NASA and other international space agencies have devised ways to reduce the amount of time to terraform a world from an extreme of 10,000 years to within a lifetime of fifty years. Last but not least, education has enlightened humanity to the need to breed amongst the stars, and has encouraged world governments to provide international space agencies with all of the funding they will ever need to accomplish their mission of resettling Mars.

But even if all of these were probable in the near future, Mars is missing a key ingredient to make it a worthy home for terrestrial life. That key ingredient missing from the red planet can be summed up in one word–resources.

Now some may consider this logic trivial or silly, but unless Mars has something to offer the solar system (or more specifically, Earth) then it will not be worth the trillions of dollars necessary to turn this barren wasteland into an Eden. Similar to the California gold rush, valuable resources on Mars would stimulate a desire to travel towards the red planet, which in turn would stimulate businesses and corporations to promote an economy upon its surface.

The moon is a perfect example of this. Until recently, there was little desire to travel back to the lunar surface, as humanity had already established its presence by landing on the white world in 1969. Despite direction from the Commander-in-Chief (i.e. Bush), NASA was still searching for a logical reason to revisit Earth’s nearest neighbor.

They were, that is, until Hubble spotted an element called helium-3 upon the moon’s surface, an element some researchers herald as the perfect non-polluting fuel. Some scientists have analyzed that there is enough of this on the moon’s surface to power the world for thousands of years, which has caught the attention of fuel-hungry nations, such as China.

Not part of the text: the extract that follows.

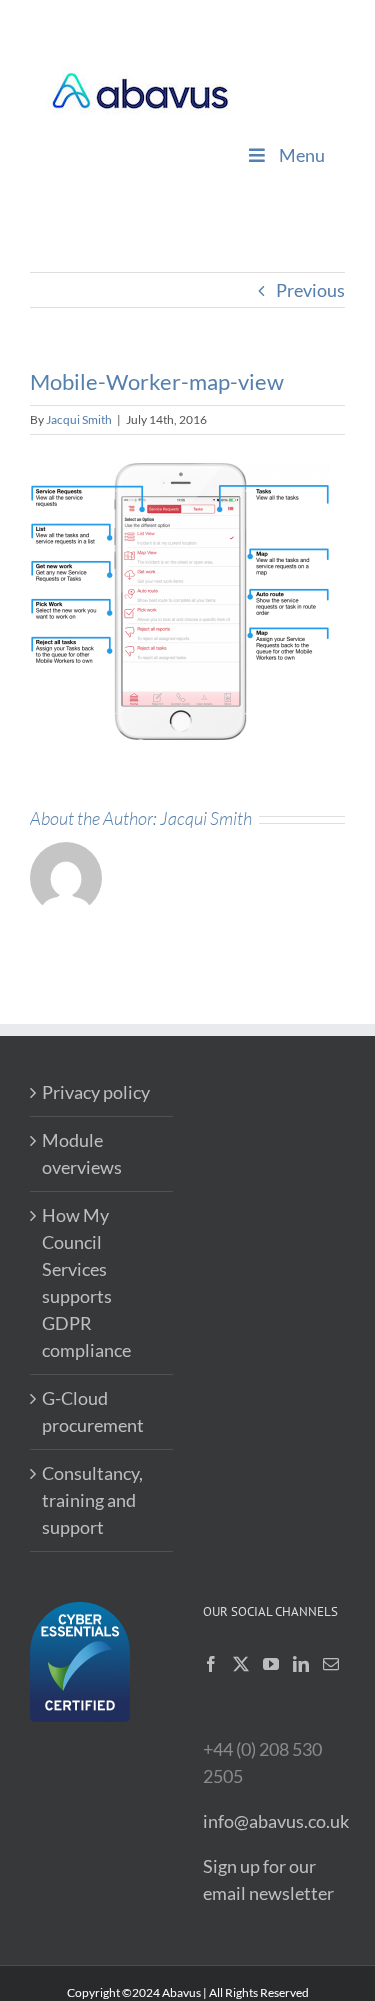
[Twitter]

What Mars lacks is a similar resource that would attract the necessary attention to not only conquer the world environmentally, but also enable a worldwide economy to develop. After all, people are going to need to earn an income while surviving the fierce habitat, especially if Mars is to be home to millions of colonists, let alone billions of future residents.

Once a colony is established on the red planet, it will need to contribute something back to planet Earth, something other than a few scientific curiosities. If the Martian globe is unable to bear any fruit for those who invested in colonizing the world, then its greatest hope is to become a tourist destination hosting miles of desert for the eye to see.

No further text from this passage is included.